--- START ---
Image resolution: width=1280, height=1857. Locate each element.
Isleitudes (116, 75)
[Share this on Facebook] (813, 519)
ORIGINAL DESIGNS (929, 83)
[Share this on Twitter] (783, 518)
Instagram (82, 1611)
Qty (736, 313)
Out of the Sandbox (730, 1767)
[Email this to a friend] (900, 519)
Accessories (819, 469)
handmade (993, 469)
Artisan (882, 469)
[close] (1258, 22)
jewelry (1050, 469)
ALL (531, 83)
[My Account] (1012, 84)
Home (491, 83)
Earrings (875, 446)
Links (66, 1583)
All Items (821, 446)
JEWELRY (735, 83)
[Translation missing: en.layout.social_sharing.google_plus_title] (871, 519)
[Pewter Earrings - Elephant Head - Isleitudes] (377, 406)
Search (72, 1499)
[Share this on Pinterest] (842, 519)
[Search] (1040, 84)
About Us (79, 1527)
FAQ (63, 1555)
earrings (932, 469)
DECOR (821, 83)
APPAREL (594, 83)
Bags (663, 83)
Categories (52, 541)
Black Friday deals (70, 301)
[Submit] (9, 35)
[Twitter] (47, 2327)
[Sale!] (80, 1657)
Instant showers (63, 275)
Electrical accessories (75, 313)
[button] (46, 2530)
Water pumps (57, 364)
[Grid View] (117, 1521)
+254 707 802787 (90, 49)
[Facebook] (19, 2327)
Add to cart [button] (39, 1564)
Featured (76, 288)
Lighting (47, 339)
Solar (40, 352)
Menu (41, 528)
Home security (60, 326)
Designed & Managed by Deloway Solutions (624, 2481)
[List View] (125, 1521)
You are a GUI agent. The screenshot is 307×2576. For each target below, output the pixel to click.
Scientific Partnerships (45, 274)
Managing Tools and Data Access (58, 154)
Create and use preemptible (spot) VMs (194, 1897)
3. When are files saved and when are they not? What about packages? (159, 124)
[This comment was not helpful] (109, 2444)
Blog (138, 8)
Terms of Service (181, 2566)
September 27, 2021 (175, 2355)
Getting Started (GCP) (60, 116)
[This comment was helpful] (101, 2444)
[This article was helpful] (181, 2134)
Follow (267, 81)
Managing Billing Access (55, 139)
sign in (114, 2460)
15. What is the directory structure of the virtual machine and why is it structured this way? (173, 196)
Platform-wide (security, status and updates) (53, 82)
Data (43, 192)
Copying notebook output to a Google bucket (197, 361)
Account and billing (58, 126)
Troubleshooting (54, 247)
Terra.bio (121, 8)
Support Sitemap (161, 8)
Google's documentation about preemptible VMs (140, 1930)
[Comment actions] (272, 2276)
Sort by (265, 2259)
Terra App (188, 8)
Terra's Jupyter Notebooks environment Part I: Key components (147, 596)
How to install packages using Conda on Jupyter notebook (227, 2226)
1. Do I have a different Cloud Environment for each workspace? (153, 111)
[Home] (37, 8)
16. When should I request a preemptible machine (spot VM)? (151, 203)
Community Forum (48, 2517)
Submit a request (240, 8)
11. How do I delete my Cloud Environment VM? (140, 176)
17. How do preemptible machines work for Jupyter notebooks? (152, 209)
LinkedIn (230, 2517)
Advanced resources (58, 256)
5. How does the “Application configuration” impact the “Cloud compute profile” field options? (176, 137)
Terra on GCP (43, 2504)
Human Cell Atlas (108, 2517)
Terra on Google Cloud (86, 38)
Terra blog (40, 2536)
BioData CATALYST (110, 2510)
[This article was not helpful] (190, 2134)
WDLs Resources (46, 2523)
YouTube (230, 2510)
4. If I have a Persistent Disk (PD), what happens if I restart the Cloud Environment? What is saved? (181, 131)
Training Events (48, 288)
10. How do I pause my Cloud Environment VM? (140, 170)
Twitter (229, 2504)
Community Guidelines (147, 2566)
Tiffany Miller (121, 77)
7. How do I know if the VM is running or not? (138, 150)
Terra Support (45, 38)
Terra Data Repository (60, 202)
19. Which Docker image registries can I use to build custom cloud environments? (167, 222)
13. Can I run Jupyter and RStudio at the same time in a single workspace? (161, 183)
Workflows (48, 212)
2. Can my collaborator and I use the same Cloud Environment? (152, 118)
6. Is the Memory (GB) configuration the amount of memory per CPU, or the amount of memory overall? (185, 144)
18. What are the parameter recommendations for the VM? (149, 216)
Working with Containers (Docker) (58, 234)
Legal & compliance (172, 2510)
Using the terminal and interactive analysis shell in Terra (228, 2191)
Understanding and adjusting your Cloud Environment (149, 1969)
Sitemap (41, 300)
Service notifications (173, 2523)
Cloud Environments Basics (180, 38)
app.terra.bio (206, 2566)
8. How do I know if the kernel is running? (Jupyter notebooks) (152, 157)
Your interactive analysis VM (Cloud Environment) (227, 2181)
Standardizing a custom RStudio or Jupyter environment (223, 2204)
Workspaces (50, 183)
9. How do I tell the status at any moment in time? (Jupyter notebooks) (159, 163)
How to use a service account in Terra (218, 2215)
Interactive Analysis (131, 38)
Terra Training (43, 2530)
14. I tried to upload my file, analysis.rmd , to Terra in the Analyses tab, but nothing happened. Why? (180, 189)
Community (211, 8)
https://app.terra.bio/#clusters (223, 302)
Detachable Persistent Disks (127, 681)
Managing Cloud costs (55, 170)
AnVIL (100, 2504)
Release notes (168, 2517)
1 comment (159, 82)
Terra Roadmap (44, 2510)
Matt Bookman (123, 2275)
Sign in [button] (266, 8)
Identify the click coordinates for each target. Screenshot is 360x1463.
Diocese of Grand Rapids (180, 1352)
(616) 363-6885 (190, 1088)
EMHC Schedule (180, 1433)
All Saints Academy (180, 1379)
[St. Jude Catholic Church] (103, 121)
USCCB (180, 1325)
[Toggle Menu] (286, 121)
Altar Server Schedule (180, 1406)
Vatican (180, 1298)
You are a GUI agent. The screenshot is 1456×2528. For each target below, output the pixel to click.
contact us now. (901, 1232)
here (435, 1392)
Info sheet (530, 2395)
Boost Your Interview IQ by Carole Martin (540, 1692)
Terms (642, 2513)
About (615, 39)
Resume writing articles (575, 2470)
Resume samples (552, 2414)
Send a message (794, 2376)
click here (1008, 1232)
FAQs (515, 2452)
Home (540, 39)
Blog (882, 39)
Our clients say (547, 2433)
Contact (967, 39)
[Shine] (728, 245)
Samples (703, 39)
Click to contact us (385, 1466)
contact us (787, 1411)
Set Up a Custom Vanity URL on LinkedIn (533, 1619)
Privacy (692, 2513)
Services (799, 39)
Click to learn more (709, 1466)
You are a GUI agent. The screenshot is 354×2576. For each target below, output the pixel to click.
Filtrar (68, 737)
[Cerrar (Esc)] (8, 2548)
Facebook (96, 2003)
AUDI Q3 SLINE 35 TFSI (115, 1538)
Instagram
--- END ---
- [Exercise prompt]: What lines in the listing above hold the string "same"? List them.

- [Answer below]:
13. Can I run Jupyter and RStudio at the same time in a single workspace? (161, 183)
2. Can my collaborator and I use the same Cloud Environment? (152, 118)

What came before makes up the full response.